Text:
* * *

How to Choose the Right Business Structure
Choosing a business structure is an important decision—your business structure impacts everything from your ability to take out loans and grants to how much responsibility you’ll have to take on when paying for liabilities incurred by your ecommerce business.
In this article, we’ll explore the details you should know before choosing a business structure, the pros and cons of each entity type, and the many factors to consider before making your decision.
How to choose a business structure
When choosing a business structure, the best decision is an educated one. The decision is best made with the counsel of an attorney, accountant, and any other law, business, or tax professionals who can analyze your unique situation and offer specific advice that will set you up for success.
A note on limited liability
As we explain the characteristics of each business entity type, a term we’ll reference often is limited liability.
Limited liability refers to the amount of personal liability you’re likely to carry for business liabilities. This liability is limited, which means that your personal assets, like cash, stocks, homes, cars, and boats, are protected from seizure in instances where your business can’t pay its own liabilities.
For example, let’s say your liability limit in your business is $10,000 and the company owes $150,000 on a lawsuit. If the company is not able to cover the cost, then you should only be potentially liable for $10,000 on that suit, due to the protection of the liability limit.

* * *

Records shown:
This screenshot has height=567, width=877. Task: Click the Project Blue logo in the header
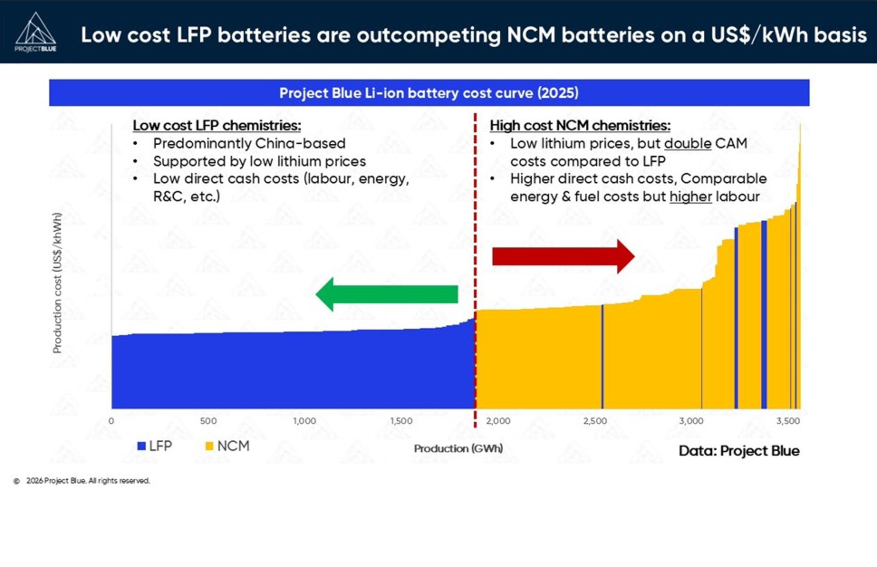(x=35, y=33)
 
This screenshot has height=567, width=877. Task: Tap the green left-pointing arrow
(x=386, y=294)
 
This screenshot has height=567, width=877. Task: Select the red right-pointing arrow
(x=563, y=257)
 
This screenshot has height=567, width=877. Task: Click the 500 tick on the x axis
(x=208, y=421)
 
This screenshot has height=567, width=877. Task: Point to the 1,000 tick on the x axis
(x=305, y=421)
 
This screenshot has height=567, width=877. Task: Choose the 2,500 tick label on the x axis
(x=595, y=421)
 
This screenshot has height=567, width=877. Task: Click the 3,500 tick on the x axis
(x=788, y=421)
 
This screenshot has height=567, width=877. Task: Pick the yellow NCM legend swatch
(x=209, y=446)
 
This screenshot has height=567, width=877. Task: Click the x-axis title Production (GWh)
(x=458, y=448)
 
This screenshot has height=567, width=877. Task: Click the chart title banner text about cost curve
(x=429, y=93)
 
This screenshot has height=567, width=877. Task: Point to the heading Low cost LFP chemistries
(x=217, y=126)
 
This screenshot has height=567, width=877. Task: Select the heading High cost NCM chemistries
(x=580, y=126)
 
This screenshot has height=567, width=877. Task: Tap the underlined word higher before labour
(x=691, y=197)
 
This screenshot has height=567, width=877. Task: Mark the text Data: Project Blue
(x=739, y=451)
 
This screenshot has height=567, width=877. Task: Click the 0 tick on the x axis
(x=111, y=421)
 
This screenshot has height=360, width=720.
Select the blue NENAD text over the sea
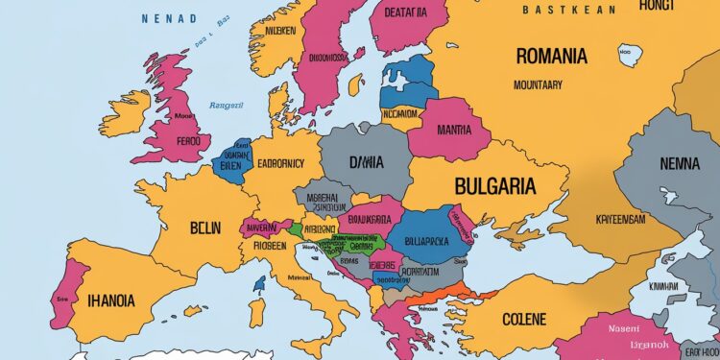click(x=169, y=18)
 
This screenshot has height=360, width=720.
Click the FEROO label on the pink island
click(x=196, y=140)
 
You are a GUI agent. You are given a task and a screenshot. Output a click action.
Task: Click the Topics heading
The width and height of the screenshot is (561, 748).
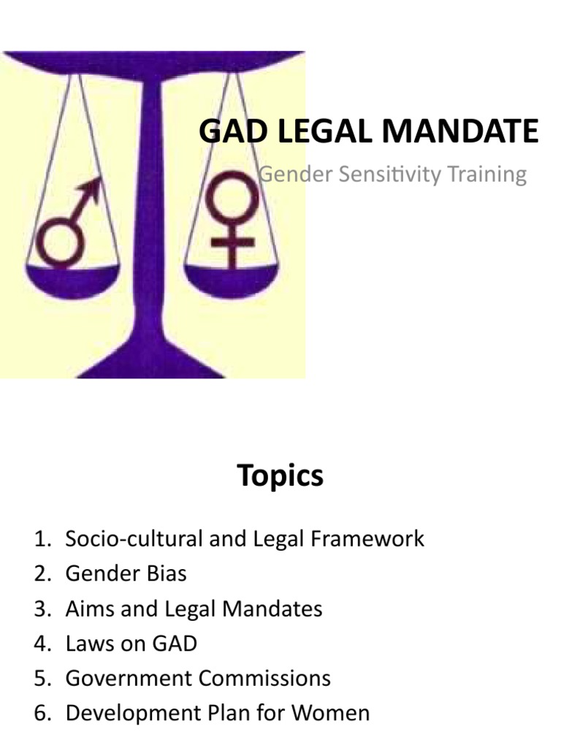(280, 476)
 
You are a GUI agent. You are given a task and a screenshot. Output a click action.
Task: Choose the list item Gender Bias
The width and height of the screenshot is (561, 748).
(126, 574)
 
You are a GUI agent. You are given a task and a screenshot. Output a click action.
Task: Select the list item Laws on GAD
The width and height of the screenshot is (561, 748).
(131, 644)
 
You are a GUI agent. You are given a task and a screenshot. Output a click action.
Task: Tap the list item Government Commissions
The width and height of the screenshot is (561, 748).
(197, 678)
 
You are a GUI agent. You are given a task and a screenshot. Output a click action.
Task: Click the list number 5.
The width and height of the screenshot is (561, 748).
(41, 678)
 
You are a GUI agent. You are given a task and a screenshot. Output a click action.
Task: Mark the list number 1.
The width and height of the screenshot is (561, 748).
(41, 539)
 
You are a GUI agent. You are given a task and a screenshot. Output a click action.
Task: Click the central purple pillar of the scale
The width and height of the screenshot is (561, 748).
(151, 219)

* * *

Tasks and exercises:
1. Answer these questions about the article on business structures:
(a) Whose counsel does the article say the decision is best made with?
(b) Which personal assets does it list as protected under limited liability?
(c) In the lawsuit example, how much does the company owe?
2. Transcribe the article on business structures, starting with "Limited liability refers" and going on through "the liability limit.".

Responses:
1.
(a) An attorney, accountant, and any other law, business, or tax professionals who can analyze your unique situation.
(b) Cash, stocks, homes, cars, and boats.
(c) $150,000.

2.
Limited liability refers to the amount of personal liability you’re likely to carry for business liabilities. This liability is limited, which means that your personal assets, like cash, stocks, homes, cars, and boats, are protected from seizure in instances where your business can’t pay its own liabilities.
For example, let’s say your liability limit in your business is $10,000 and the company owes $150,000 on a lawsuit. If the company is not able to cover the cost, then you should only be potentially liable for $10,000 on that suit, due to the protection of the liability limit.